» Records for the task:
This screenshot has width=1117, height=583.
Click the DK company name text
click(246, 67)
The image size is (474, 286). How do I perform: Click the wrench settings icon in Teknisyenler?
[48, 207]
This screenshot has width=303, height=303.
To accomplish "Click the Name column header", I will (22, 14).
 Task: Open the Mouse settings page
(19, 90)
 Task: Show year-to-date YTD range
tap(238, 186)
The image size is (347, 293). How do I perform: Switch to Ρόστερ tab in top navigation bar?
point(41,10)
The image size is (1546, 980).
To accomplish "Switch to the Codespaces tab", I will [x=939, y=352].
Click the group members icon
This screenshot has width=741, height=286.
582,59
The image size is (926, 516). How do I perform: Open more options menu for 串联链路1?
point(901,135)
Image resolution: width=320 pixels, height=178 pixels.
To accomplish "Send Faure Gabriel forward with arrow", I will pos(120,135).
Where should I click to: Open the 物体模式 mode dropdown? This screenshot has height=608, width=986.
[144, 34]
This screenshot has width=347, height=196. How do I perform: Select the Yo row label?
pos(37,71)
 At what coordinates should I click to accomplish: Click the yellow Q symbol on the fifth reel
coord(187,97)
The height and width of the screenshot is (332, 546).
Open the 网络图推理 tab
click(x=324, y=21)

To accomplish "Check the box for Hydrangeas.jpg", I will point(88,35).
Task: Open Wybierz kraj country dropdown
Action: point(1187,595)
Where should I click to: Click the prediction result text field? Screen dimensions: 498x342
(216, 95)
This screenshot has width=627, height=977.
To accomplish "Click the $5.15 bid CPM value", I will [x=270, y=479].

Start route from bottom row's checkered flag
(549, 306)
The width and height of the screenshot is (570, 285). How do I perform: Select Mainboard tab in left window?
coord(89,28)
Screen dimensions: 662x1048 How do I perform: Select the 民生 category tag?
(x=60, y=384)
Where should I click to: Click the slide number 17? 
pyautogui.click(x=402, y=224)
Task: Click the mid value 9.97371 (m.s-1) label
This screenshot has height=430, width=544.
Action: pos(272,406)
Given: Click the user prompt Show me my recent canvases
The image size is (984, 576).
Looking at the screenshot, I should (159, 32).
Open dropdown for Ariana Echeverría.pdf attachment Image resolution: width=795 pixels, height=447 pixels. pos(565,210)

» Task item: Every line of the material that holds the word "pixels" must be found and copied.

» Expected answer:
Image resolution: width=320 pixels, height=178 pixels.
Open dropdown for Ariana Echeverría.pdf attachment Image resolution: width=795 pixels, height=447 pixels. pos(565,210)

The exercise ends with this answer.